このハッシュは Object#freeze されていないので、ユーザは自由に値を 追加することが出来ます。

複数の変換器を持つ要素を追加するときは、値に名前の配列を指定する必要が あります。この要素の値には他の複数の変換器を持つ要素の名前を指定するこ ともできます。

DEFAULT_OPTIONS -> Hash[permalink][rdoc]

このオプションは呼び出し側で上書きしなかったときに使用するオプションです。

:col_sep

","

:row_sep

:auto

:quote_char

'"'

:field_size_limit

nil

:converters

nil

:unconverted_fields

nil

:headers

false

:return_headers

false

:header_converters

nil

:skip_blanks

false

:force_quotes

false

:skip_lines

nil

DateMatcher -> Regexp[permalink][rdoc]

日付 (Date) 形式のデータを発見したり変換したりするための正規表現です。

DateTimeMatcher -> Regexp[permalink][rdoc]

日時 (DateTime) 形式のデータを発見したり変換したりするための正規表現です。

HeaderConverters -> Hash[permalink][rdoc]

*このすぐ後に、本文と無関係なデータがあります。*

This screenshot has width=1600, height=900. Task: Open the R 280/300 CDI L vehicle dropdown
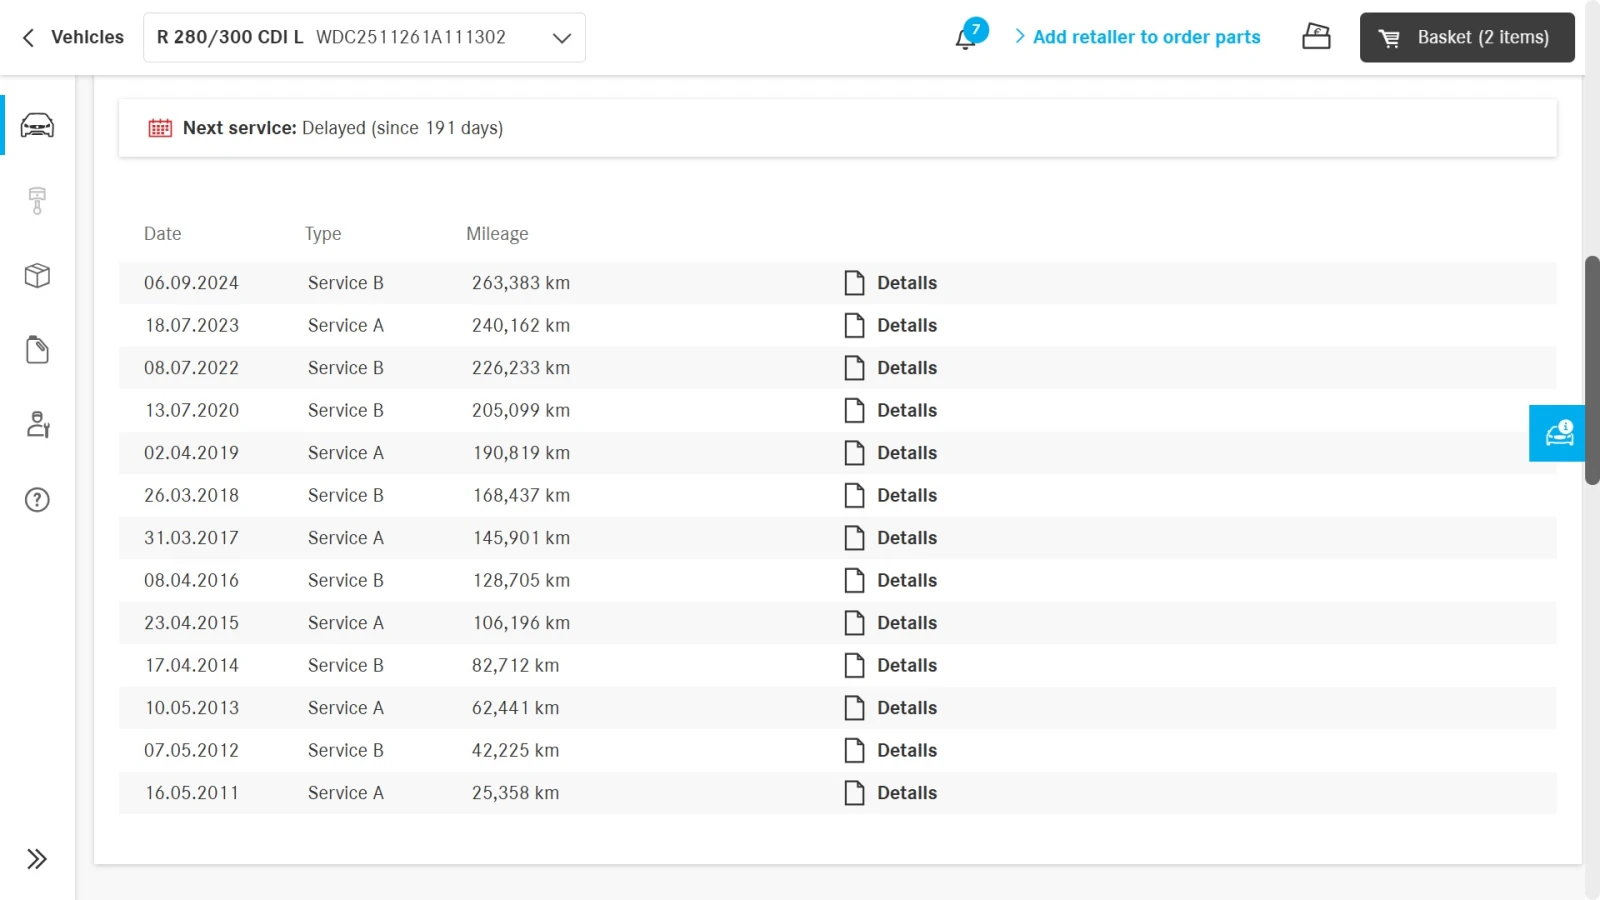point(364,38)

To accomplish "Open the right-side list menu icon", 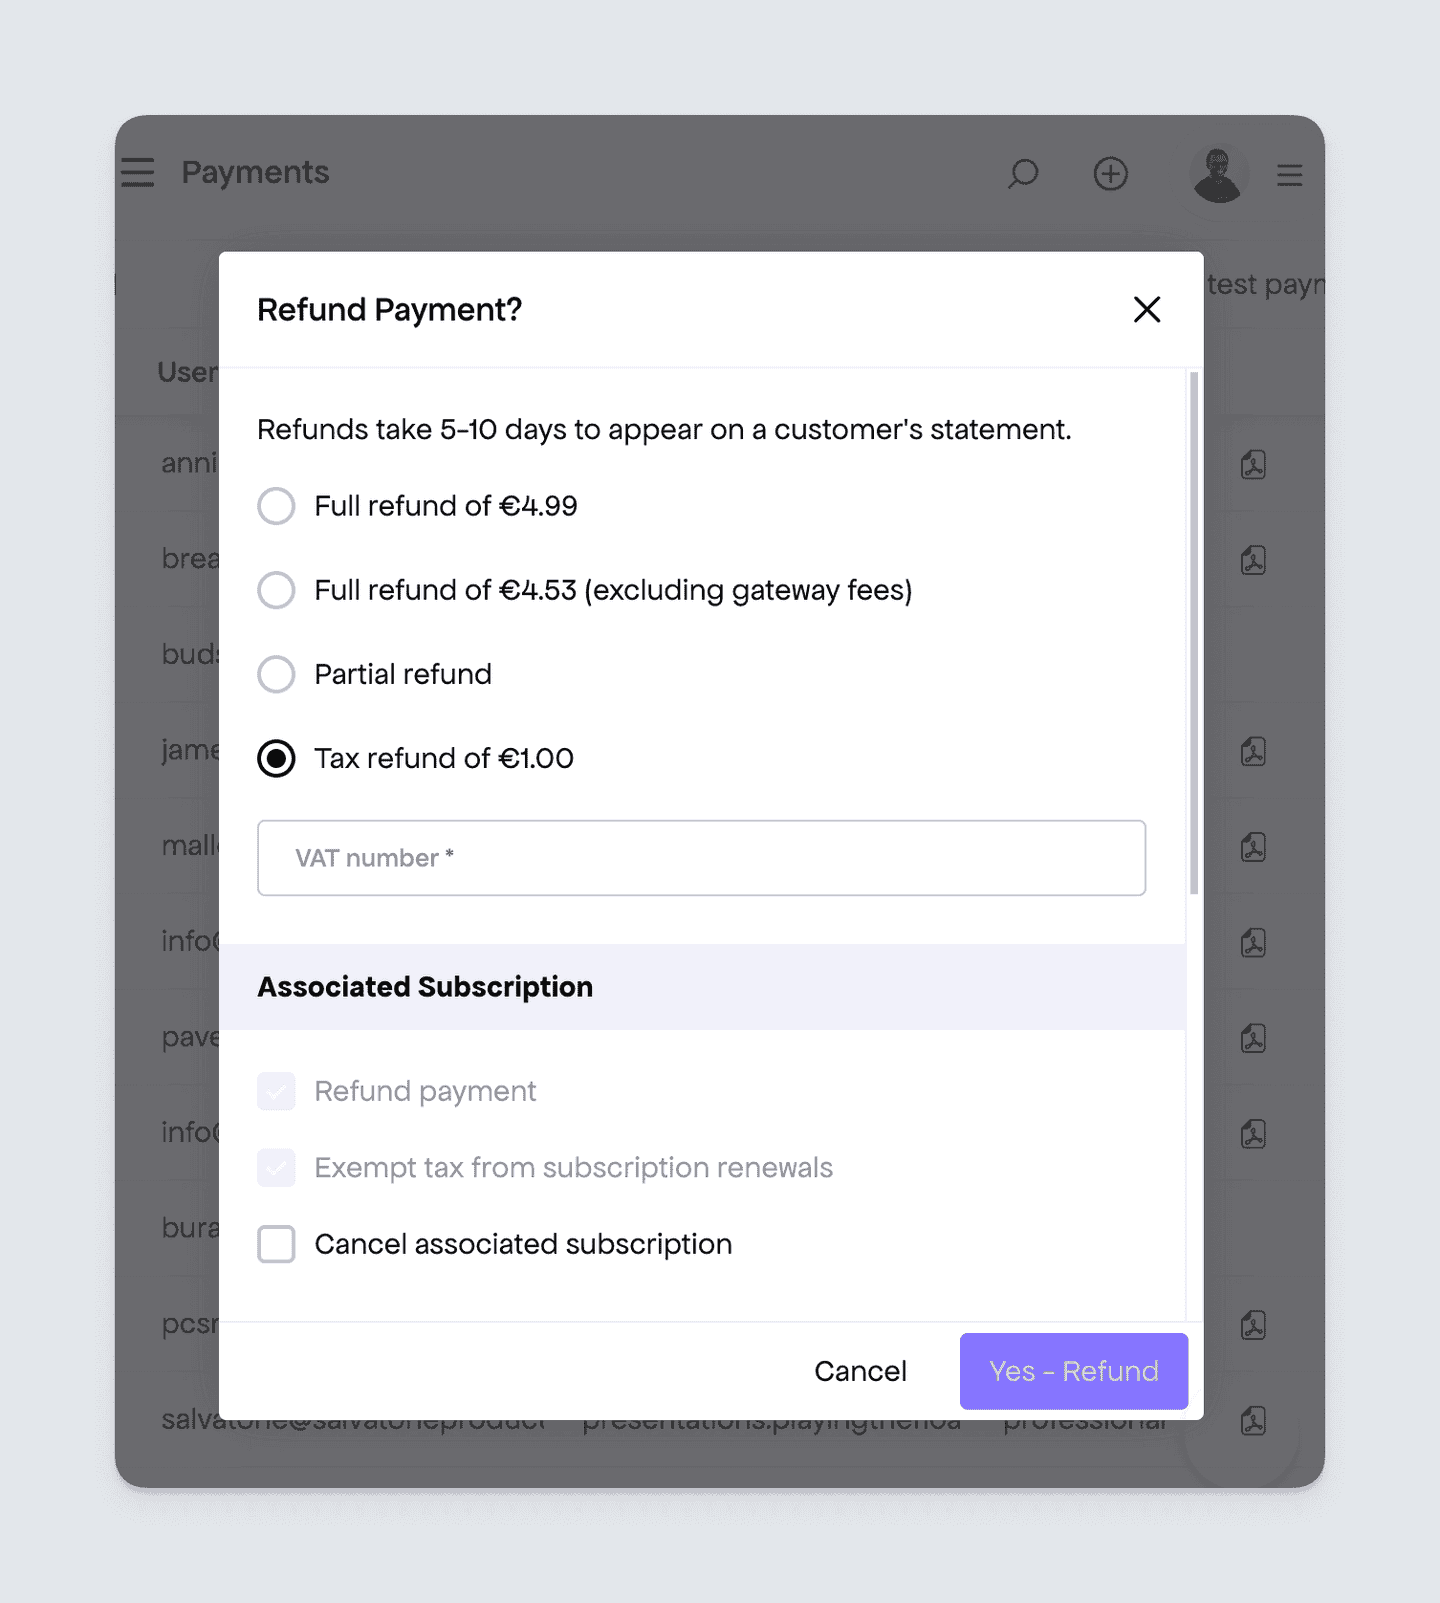I will [x=1290, y=175].
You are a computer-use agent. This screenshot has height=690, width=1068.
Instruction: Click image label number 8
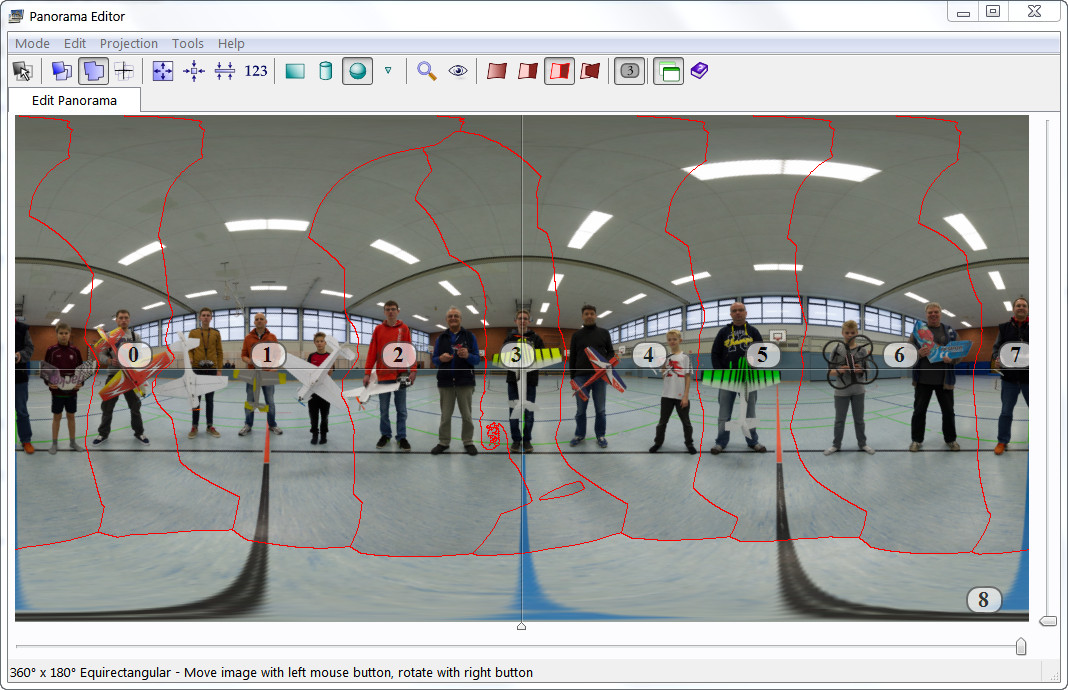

このハッシュは名前でアクセスできる組み込みのヘッダ用変換器を保存しています。

CSV#header_convert で使用する変換器として使用できます。 また CSV.new のオプションとして使用することもできます。

:downcase

ヘッダの文字列に対して String#downcase を呼び出します。

:symbol

ヘッダの文字列を小文字に変換してから、空白文字列 (\s) をアンダースコアに 置換し、非英数字 (\W) を削除します。最後に String#to_sym を呼び出します。

全ての組み込みのヘッダ用変換器は、実際に変換する前にヘッダのデータの 文字エンコーディングを UTF-8 に変換します。そのヘッダの文字エンコーディング を UTF-8 に変換できなかった場合は、変換には失敗しますが、データは変更されません。

このハッシュは Object#freeze されていないので、ユーザは自由に値を 追加することが出来ます。

複数の変換器を持つ要素を追加するときは、値に名前の配列を指定する必要が あります。この要素の値には他の複数の変換器を持つ要素の名前を指定するこ ともできます。

VERSION -> String[permalink][rdoc]

ライブラリのバージョンを表す文字列です。